Miradas de ansiedad se clavaron en él y en Jim.
La voz de Carring sonó cargada de cólera, pero apenas alzó la voz.
—Ese hijo de perra que está asociado con estos dos pájaros dice que si dentro de diez minutos no los dejamos sueltos, enviará el cadáver de la chica... Eh, no hace falta que les lea el resto...
La anciana señora Loren escupió la dentadura postiza, víctima de la emoción.
La muchedumbre se apartó para dejar paso a un hombrón.
Tendría unos cuarenta y tres años, era muy fuerte, de cabellos entrecanos y ojos negros y brillantes.
Cuando llegó ante el sheriff hizo algo que arrancó un respingo general.
Se arrodilló.
—Mi hija Lissie es lo único que tengo en el mundo.
Todos notaron que les subía algo muy duro a la garganta. Se hallaban petrificados viendo al hombrón de rodillas.

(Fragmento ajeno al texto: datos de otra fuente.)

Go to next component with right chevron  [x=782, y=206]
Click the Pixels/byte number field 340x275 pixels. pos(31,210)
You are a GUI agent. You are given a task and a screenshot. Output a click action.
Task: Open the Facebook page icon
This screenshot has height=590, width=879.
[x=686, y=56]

El de la estrella cerró los ojos, tragó saliva y después de un interminable silencio se volvió hacia atrás.
—Suéltalos, Mike —dijo con voz apagada.
El matarife dio una patada en el suelo y pareció querer llorar.

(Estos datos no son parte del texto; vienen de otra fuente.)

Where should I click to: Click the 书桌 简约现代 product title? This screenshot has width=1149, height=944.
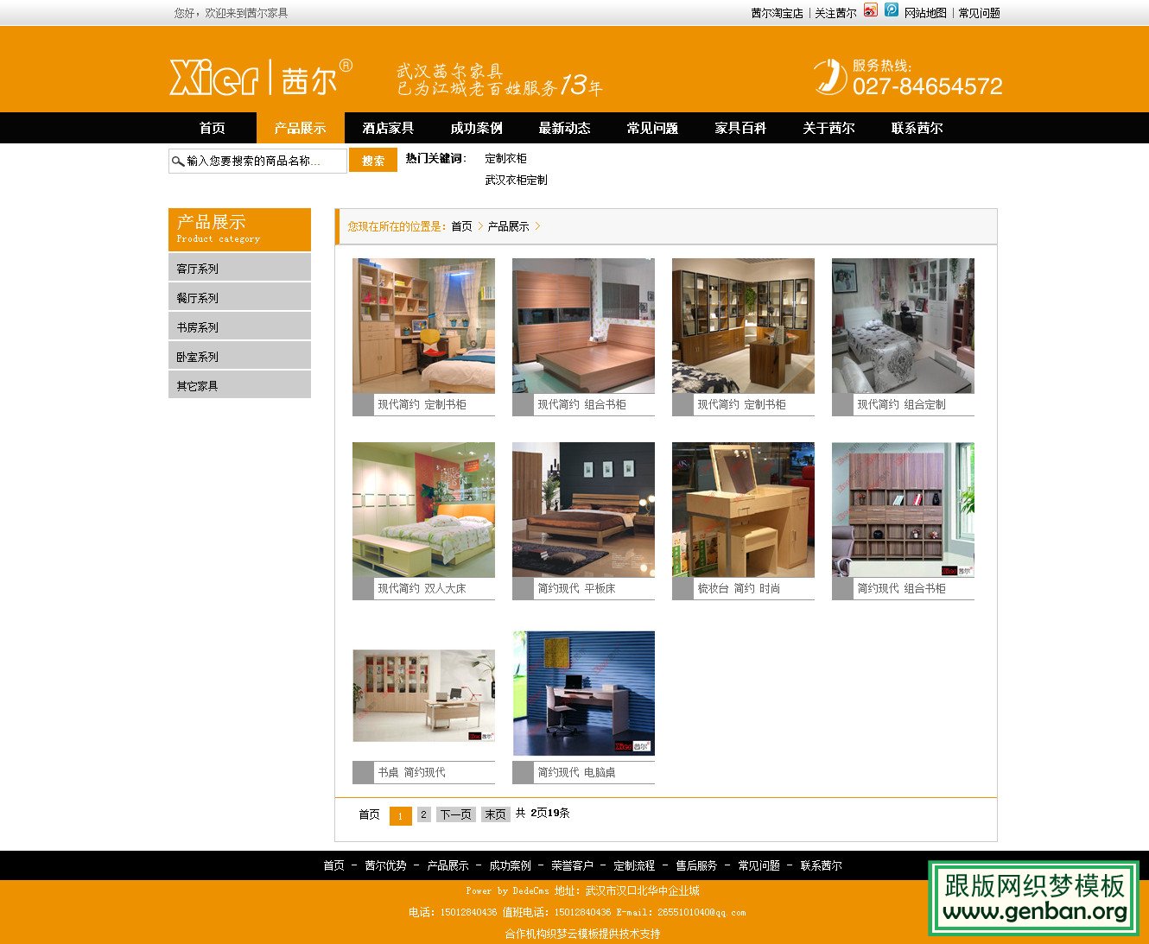click(411, 772)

A continuación se puso a desatar a los dos forajidos.
Sanky y Carrill se frotaron las muñecas al ser liberados.
Sonreían plácidamente.
Tomaron las riendas de los caballos.
El sheriff se volvió hacia ellos. Sus ojos lanzaban llamaradas.
—Escuchen, malditos hijos de perra. —Tragó saliva—. Les juro que trataré de dar con ustedes aunque se escondan en el mismísimo infierno. Ahora avisen a ese desalmado y adviértanle que como Lissie sufra algún daño, el sheriff Carring vivirá sólo para encontrarlo y arrancarle las uñas con unas pinzas al rojo. Váyanse.
Los dos forajidos sonrieron fanfarronamente y espolearon los caballos.
Poco después, el sheriff y los vecinos de Palmer City los vieron desaparecer por la loma del Este.
El padre de Lissie lloraba todavía de rodillas.
Tenía las manos sobre el rostro y sacudía los hombros al compás de los sollozos.